TEXT EXCERPT:
Start of Block

Oceanus objectives are to reveal Titan's organic chemistry, geology, gravity, topography, collect 3D reconnaissance data, catalog the organics and determine where they may interact with liquid water.

Titan has the basic ingredients for habitability: water, energy, and organic molecules. On a 4-year global exploration, Oceanus would characterize Titan's habitability globally, the photochemical synthesis of organics in the upper atmosphere, and determine places where they could potentially mix with liquid water.

== Proposed development ==
The mission would be managed by NASA/JPL. JPL would also build parts of the radar and camera, and provide a mass spectrometer. The spacecraft would be developed by Lockheed Martin and derived from their proven central core cylinder designs. This configuration has been successfully applied on Mars Reconnaissance Orbiter, Juno, MAVEN, and OSIRIS-REx. The spacecraft would use Ultraflex solar arrays made by Orbital ATK. The Italian Space Agency (ASI) and its contractor Thales would supply the digital portion of the radar altimeter and parts of the telecommunications system.

End of Block

INFORMATION:

Start of Block

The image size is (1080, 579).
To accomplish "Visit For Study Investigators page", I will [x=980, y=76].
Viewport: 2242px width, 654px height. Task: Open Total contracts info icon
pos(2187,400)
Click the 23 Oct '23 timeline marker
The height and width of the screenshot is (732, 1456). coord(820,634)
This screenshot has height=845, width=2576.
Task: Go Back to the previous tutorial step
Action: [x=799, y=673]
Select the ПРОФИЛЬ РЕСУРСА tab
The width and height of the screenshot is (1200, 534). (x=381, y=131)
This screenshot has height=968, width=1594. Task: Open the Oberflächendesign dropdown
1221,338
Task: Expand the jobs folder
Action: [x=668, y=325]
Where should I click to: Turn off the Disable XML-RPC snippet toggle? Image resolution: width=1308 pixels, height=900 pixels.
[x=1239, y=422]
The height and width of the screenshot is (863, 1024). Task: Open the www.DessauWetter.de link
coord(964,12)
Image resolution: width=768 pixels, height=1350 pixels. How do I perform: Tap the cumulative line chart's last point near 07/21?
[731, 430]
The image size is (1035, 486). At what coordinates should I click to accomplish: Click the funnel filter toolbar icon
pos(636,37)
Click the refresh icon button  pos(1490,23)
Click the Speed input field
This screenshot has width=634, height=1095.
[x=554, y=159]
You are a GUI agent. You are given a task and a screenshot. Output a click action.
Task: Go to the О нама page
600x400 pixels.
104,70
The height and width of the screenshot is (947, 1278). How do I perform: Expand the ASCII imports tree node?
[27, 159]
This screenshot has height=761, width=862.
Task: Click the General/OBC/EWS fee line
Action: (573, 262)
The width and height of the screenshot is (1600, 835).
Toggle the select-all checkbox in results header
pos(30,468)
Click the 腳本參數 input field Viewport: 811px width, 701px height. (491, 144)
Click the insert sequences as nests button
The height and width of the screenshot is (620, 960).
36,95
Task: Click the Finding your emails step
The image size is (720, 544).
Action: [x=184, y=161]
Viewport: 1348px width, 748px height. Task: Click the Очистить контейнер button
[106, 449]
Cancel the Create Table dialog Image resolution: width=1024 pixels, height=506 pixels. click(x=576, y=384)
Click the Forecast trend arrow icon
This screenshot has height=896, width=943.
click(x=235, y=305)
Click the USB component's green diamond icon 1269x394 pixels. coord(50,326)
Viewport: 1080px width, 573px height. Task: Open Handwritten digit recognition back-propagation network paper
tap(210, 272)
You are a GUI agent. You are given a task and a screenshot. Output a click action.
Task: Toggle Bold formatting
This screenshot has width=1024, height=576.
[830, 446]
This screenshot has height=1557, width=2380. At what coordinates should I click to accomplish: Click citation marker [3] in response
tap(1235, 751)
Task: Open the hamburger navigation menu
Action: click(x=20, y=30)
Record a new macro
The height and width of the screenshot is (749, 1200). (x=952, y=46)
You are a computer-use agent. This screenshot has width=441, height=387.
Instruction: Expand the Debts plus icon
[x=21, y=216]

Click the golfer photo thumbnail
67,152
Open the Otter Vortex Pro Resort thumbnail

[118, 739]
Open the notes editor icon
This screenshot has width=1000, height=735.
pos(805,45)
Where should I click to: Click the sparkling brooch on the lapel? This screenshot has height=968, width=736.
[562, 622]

End of Block

SET OF TASKS:
1: Write out the stretch of the Oceanus mission text from "Oceanus objectives are" through "mix with liquid water.".
2: For each statement, say yes or no according to the Oceanus mission text, and quote the words that decide it.
(a) Lockheed Martin would develop the spacecraft.
(b) Thales would make the spacecraft's solar arrays.
(c) Oceanus would carry out a 4-year global exploration.
3: Answer these questions from the Oceanus mission text.
(a) What three ingredients for habitability does Titan have?
(b) Who would manage the mission?
(c) Which agency and contractor would supply the digital portion of the radar altimeter?

ANSWERS FOR THIS EXERCISE:
1:
Oceanus objectives are to reveal Titan's organic chemistry, geology, gravity, topography, collect 3D reconnaissance data, catalog the organics and determine where they may interact with liquid water.

Titan has the basic ingredients for habitability: water, energy, and organic molecules. On a 4-year global exploration, Oceanus would characterize Titan's habitability globally, the photochemical synthesis of organics in the upper atmosphere, and determine places where they could potentially mix with liquid water.

2:
(a) Yes: "The spacecraft would be developed by Lockheed Martin"
(b) No: "The spacecraft would use Ultraflex solar arrays made by Orbital ATK."
(c) Yes: "On a 4-year global exploration"

3:
(a) Water, energy, and organic molecules
(b) NASA/JPL
(c) The Italian Space Agency (ASI) and its contractor Thales